BEGIN

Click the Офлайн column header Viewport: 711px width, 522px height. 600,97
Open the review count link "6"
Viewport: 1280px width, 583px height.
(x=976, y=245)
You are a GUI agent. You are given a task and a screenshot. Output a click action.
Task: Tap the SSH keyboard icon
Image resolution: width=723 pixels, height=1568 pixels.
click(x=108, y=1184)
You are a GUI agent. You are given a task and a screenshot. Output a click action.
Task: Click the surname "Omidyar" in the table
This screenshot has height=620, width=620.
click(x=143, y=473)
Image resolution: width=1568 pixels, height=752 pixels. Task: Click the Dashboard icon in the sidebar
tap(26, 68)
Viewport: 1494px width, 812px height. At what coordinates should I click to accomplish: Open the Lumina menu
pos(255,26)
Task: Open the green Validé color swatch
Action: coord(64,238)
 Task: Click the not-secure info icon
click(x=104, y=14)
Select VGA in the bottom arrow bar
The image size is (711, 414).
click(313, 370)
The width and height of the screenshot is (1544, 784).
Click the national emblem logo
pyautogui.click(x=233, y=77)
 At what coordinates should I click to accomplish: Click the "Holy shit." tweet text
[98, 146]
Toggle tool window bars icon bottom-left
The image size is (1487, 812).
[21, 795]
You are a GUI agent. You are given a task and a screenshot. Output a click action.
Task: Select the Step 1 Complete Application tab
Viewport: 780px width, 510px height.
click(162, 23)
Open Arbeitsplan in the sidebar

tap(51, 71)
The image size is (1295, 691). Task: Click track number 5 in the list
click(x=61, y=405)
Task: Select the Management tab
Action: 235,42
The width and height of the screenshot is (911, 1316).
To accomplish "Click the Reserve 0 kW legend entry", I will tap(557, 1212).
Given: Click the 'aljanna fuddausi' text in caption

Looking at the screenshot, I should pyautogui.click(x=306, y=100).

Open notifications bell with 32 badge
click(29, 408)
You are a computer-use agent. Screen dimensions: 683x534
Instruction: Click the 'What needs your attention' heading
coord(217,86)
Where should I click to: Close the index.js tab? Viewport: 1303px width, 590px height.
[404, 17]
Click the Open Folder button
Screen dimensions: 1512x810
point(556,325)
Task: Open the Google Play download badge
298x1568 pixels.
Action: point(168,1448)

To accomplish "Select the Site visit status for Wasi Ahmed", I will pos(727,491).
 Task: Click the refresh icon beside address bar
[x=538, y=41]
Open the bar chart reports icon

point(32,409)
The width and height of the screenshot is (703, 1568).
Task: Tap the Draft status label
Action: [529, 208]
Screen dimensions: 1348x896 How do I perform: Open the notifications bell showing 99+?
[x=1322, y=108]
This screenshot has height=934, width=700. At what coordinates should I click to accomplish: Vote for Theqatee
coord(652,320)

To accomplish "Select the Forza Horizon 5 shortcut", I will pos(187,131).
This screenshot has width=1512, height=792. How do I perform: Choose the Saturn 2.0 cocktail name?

END

◆ Work order: All of the material must be given again without any change.

◆ Response area:
Click the Офлайн column header Viewport: 711px width, 522px height. 600,97
Open the review count link "6"
Viewport: 1280px width, 583px height.
(x=976, y=245)
You are a GUI agent. You are given a task and a screenshot. Output a click action.
Task: Tap the SSH keyboard icon
Image resolution: width=723 pixels, height=1568 pixels.
click(x=108, y=1184)
You are a GUI agent. You are given a task and a screenshot. Output a click action.
Task: Click the surname "Omidyar" in the table
This screenshot has height=620, width=620.
click(x=143, y=473)
Image resolution: width=1568 pixels, height=752 pixels. Task: Click the Dashboard icon in the sidebar
tap(26, 68)
Viewport: 1494px width, 812px height. At what coordinates should I click to accomplish: Open the Lumina menu
pos(255,26)
Task: Open the green Validé color swatch
Action: coord(64,238)
 Task: Click the not-secure info icon
click(x=104, y=14)
Select VGA in the bottom arrow bar
The image size is (711, 414).
click(313, 370)
The width and height of the screenshot is (1544, 784).
Click the national emblem logo
pyautogui.click(x=233, y=77)
 At what coordinates should I click to accomplish: Click the "Holy shit." tweet text
[98, 146]
Toggle tool window bars icon bottom-left
The image size is (1487, 812).
[21, 795]
You are a GUI agent. You are given a task and a screenshot. Output a click action.
Task: Select the Step 1 Complete Application tab
Viewport: 780px width, 510px height.
click(162, 23)
Open Arbeitsplan in the sidebar

tap(51, 71)
The image size is (1295, 691). Task: Click track number 5 in the list
click(x=61, y=405)
Task: Select the Management tab
Action: 235,42
The width and height of the screenshot is (911, 1316).
To accomplish "Click the Reserve 0 kW legend entry", I will tap(557, 1212).
Given: Click the 'aljanna fuddausi' text in caption

Looking at the screenshot, I should pyautogui.click(x=306, y=100).

Open notifications bell with 32 badge
click(29, 408)
You are a computer-use agent. Screen dimensions: 683x534
Instruction: Click the 'What needs your attention' heading
coord(217,86)
Where should I click to: Close the index.js tab? Viewport: 1303px width, 590px height.
[404, 17]
Click the Open Folder button
Screen dimensions: 1512x810
point(556,325)
Task: Open the Google Play download badge
298x1568 pixels.
Action: point(168,1448)

To accomplish "Select the Site visit status for Wasi Ahmed", I will pos(727,491).
 Task: Click the refresh icon beside address bar
[x=538, y=41]
Open the bar chart reports icon

point(32,409)
The width and height of the screenshot is (703, 1568).
Task: Tap the Draft status label
Action: [529, 208]
Screen dimensions: 1348x896 How do I perform: Open the notifications bell showing 99+?
[x=1322, y=108]
This screenshot has height=934, width=700. At what coordinates should I click to accomplish: Vote for Theqatee
coord(652,320)

To accomplish "Select the Forza Horizon 5 shortcut", I will pos(187,131).
This screenshot has width=1512, height=792. How do I perform: Choose the Saturn 2.0 cocktail name?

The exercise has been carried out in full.